Jakarta –
Di hadapan peserta Sarasehan Nasional, Pelaksana Tugas (PLT) Sekretaris Jenderal MPR RI Siti Fauziah mengatakan setelah mengalami empat tahap perubahan pada era reformasi, Undang-Undang Dasar (UUD) Negara Republik Indonesia (NRI) Tahun 1945 mulai dirasa ada kekurangan yang harus disempurnakan. Ia mempertanyakan, apakah penyempurnaan terhadap UUD harus dengan melakukan perubahan atau ada cara lain yang bisa dilaksanakan.
Saat ini, pengaktualisasian living constitution tidak melulu harus dengan perubahan konstitusi. Penerapan living constitution juga bisa dilakukan melalui tafsir konstitusi di Mahkamah Konstitusi maupun konvensi ketatanegaraan.
Penyelenggaraan Sidang Tahunan MPR adalah contoh pelaksanaan living constitution, tanpa mengubah UUD. Dengan demikian, sebagai negara yang memiliki konstitusi tertulis, cara tersebut bukan menjadi penghalang untuk diterapkannya living constitution.
“Namun, jika ditanya, dalam penerapan living constitution, apakah lebih baik melakukan perubahan Undang-Undang Dasar, atau cukup melalui penafsiran konstitusi dan membangun konvensi ketatanegaraan. Jawabnya sama dengan analogi ban bocor, apakah kita cukup menambalnya atau mengganti dengan ban baru,” katanya, dalam keterangan tertulis, Senin (25/11/2024).
Pernyataan itu disampaikannya saat memberikan sambutan pada pembukaan Sarasehan Nasional “Gerakan Pemaknaan Konstitusi Pasca Perubahan UUD NRI Tahun 1945 (perwujudan living constitution), kerja sama MPR RI dengan Fakultas Hukum Universitas Pancasila. Acara tersebut berlangsung di Gedung Nusantara Universitas Pancasila, Lenteng Agung Jakarta Selatan, Senin (25/11).

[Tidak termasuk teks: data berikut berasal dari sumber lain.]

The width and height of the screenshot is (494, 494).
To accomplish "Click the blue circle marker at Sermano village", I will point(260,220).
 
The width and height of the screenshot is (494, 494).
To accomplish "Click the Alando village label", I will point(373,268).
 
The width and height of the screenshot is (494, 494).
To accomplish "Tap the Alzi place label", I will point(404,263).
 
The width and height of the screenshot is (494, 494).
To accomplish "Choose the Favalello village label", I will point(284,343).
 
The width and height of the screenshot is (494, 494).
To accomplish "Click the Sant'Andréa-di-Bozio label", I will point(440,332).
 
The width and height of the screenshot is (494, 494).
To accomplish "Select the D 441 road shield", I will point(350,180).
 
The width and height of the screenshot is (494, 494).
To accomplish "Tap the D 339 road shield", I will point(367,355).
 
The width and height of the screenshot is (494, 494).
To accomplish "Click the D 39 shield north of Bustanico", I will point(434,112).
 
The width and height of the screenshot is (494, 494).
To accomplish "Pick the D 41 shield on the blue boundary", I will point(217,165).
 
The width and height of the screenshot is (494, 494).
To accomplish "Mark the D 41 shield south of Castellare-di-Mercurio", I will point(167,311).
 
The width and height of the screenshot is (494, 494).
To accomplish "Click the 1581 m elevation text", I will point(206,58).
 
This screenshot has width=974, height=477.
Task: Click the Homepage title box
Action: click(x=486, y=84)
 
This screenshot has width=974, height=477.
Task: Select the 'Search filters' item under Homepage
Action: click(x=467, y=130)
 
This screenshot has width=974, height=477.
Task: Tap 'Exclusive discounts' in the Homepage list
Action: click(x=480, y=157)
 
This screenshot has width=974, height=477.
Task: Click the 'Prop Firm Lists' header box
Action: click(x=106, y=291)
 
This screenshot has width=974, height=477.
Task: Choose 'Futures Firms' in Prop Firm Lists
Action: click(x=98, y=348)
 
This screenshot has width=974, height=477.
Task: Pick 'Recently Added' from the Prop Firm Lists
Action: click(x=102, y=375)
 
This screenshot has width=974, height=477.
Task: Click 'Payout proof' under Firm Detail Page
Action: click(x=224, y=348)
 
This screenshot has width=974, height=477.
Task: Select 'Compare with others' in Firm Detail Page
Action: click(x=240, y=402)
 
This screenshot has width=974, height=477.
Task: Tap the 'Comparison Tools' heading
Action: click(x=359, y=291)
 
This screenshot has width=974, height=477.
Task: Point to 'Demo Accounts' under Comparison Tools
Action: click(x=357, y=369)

Untuk kebutuhan jangka pendek, kata Bu Titik panggilan akrab Siti Fauziah, menambal ban bocor bisa menjadi pilihan yang tepat. Tetapi, jika bocornya terlalu banyak, untuk keamanan dan kenyamanan dalam jangka panjang, pilihan mengganti dengan ban baru adalah solusi yang paling tepat. Dengan demikian, jika harus memilih, untuk menerapkan living constitution, menurutnya lebih baik dilakukan melalui perubahan UUD.

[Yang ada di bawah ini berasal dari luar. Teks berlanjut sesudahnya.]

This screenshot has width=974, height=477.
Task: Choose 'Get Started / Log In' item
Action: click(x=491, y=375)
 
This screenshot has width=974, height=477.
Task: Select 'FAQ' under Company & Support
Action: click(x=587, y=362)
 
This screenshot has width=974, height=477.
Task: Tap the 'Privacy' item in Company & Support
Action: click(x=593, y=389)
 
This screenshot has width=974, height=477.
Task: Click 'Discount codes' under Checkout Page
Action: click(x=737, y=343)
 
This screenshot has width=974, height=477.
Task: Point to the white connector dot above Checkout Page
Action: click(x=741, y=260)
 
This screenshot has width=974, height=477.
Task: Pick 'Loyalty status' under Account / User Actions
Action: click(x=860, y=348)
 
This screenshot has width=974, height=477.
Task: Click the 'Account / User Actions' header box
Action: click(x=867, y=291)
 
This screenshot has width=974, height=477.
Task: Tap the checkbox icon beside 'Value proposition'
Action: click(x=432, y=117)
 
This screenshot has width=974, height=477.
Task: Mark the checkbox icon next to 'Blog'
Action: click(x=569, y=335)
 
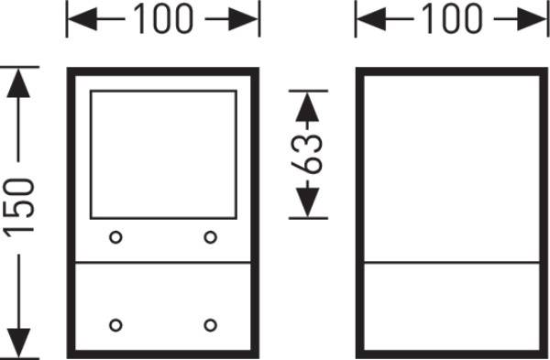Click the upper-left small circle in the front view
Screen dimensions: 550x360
116,238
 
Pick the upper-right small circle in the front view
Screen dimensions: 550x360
210,238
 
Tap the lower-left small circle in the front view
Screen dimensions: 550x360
116,325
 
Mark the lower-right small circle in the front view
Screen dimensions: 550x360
210,325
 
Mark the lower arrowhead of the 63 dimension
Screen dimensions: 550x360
309,206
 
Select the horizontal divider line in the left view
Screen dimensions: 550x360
163,264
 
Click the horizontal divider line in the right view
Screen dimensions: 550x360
452,264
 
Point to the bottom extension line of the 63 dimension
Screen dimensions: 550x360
309,219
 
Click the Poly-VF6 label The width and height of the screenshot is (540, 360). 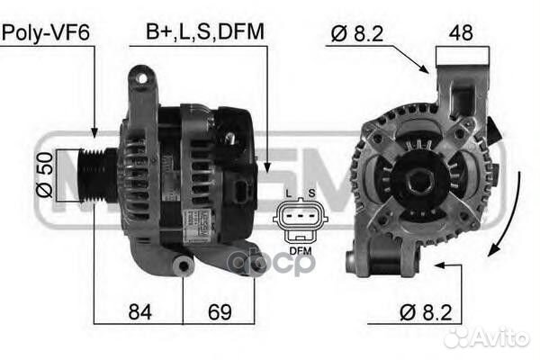click(x=46, y=33)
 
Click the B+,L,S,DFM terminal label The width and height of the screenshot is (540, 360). click(x=205, y=32)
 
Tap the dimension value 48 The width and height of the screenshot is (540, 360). click(x=461, y=32)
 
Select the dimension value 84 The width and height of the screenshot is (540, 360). click(x=140, y=312)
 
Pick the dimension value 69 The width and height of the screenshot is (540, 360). click(x=220, y=312)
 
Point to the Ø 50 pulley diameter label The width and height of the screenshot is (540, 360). click(x=45, y=175)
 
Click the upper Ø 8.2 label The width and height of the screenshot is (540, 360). click(x=357, y=34)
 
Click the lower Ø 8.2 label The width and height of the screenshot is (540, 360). click(x=426, y=313)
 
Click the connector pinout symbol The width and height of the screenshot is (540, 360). click(x=301, y=220)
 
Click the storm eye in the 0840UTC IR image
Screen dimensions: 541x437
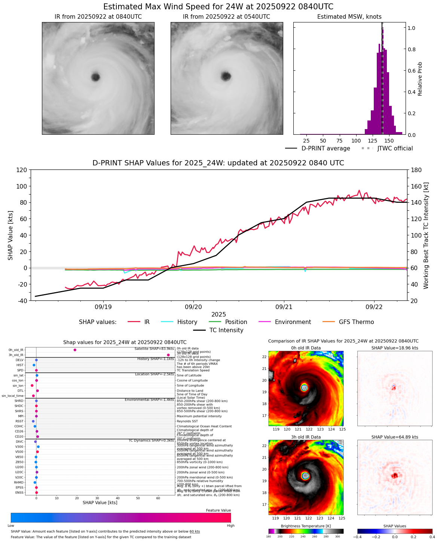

“Karena negara yang mengevolusikan konstitusinya tanpa batasan akan menyebabkan negara tersebut kehilangan jati diri bangsanya serta kehilangan kekuatan mengikat pada konstitusinya,” ungkapnya.
Diketahui perubahan Undang-Undang Dasar 1945 yang dilakukan tahun 1999 hingga 2002, menurut Bu Titik merupakan bukti bahwa MPR telah berupaya menjadikan Undang-Undang Dasar Negara Republik Indonesia Tahun 1945 sebagai konstitusi yang hidup, sesuai kebutuhan masyarakatnya. Sebagaimana keinginan gerakan reformasi yang menuntut untuk dilakukannya perubahan terhadap Undang-Undang Dasar Tahun 1945.
Pernyataan serupa disampaikan Wahiduddin Adam. Saat menyampaikan pidato kunci, Hakim Konstitusi periode 2014-2024 itu mengatakan perubahan adalah sebuah keniscayaan. Bahkan di dunia pesantren dikatakan bahwa manusia itu harus berubah. Karena Allah tidak akan mengubah nasib manusia kecuali dia mengubah dirinya sendiri.
“Destruksi atau dalam bahasa pesantren dinamakan taghayyur, harus memiliki target lahirnya perubahan positif bagi umat manusia. Karena adanya setiap aturan, itu berfungsi untuk kebaikan manusia,” ungkap Wahiduddin.
Memelihara yang baik, itu menurut Wahiduddin adalah perbuatan utama. Tapi mengambil sesuatu yang lebih baik itu adalah pekerjaan mulia. Kaidah, itu juga diterapkan dalam periode Restorasi Meiji Jepang 1886-1889. Saat itu negara Jepang melakukan perubahan pemerintah yang fundamentalis. Tetapi keterbukaan yang diakibatkan Restorasi Meiji tidak sampai meninggalkan tradisi luhur mereka. Bahkan hingga kini tradisi para pendahulu Jepang masih terus bertahan.
“Bahkan, Taghayyur yang dilaksanakan di Jepang membuat mereka maju, bukan hanya di negaranya tapi juga di dunia,” katanya.